Use the entries below and reproduce exactly the lines from the one containing "Política de cookies (361, 2184)" down to the one containing "Zaloguj się (81, 565)", both of them included.

[GIVEN DATA]

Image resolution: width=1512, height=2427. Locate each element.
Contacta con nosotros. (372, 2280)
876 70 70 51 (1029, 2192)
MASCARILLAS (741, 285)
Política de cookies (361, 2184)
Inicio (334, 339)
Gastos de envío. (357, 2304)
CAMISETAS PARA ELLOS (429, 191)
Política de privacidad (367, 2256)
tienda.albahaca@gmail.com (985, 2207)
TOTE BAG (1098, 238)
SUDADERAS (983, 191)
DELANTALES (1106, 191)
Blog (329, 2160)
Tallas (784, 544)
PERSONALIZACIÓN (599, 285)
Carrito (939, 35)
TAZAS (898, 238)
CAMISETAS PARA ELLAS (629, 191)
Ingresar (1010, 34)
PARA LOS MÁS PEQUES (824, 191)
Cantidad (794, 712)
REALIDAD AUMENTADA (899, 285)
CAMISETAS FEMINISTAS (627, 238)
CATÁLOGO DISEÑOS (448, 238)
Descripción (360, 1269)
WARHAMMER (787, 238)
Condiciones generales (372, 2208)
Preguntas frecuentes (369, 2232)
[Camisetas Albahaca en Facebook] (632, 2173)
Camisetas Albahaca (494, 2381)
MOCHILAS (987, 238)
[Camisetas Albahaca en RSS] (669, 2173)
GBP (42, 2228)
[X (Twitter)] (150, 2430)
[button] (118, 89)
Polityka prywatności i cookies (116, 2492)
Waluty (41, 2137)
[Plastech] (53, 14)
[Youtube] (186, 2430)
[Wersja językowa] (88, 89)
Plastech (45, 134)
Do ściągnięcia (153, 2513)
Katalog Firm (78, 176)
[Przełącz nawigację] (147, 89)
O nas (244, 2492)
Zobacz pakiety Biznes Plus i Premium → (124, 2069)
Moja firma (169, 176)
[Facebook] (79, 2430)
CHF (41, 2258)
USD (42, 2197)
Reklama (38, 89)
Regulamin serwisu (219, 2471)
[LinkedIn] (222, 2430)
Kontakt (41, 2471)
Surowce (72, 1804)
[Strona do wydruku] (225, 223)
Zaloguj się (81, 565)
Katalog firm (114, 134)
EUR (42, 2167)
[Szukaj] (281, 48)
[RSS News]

[/GIVEN DATA]

_RESPONSE_
Política de cookies (361, 2184)
Inicio (334, 339)
Gastos de envío. (357, 2304)
CAMISETAS PARA ELLOS (429, 191)
Política de privacidad (367, 2256)
tienda.albahaca@gmail.com (985, 2207)
TOTE BAG (1098, 238)
SUDADERAS (983, 191)
DELANTALES (1106, 191)
Blog (329, 2160)
Tallas (784, 544)
PERSONALIZACIÓN (599, 285)
Carrito (939, 35)
TAZAS (898, 238)
CAMISETAS PARA ELLAS (629, 191)
Ingresar (1010, 34)
PARA LOS MÁS PEQUES (824, 191)
Cantidad (794, 712)
REALIDAD AUMENTADA (899, 285)
CAMISETAS FEMINISTAS (627, 238)
CATÁLOGO DISEÑOS (448, 238)
Descripción (360, 1269)
WARHAMMER (787, 238)
Condiciones generales (372, 2208)
Preguntas frecuentes (369, 2232)
[Camisetas Albahaca en Facebook] (632, 2173)
Camisetas Albahaca (494, 2381)
MOCHILAS (987, 238)
[Camisetas Albahaca en RSS] (669, 2173)
GBP (42, 2228)
[X (Twitter)] (150, 2430)
[button] (118, 89)
Polityka prywatności i cookies (116, 2492)
Waluty (41, 2137)
[Plastech] (53, 14)
[Youtube] (186, 2430)
[Wersja językowa] (88, 89)
Plastech (45, 134)
Do ściągnięcia (153, 2513)
Katalog Firm (78, 176)
[Przełącz nawigację] (147, 89)
O nas (244, 2492)
Zobacz pakiety Biznes Plus i Premium → (124, 2069)
Moja firma (169, 176)
[Facebook] (79, 2430)
CHF (41, 2258)
USD (42, 2197)
Reklama (38, 89)
Regulamin serwisu (219, 2471)
[LinkedIn] (222, 2430)
Kontakt (41, 2471)
Surowce (72, 1804)
[Strona do wydruku] (225, 223)
Zaloguj się (81, 565)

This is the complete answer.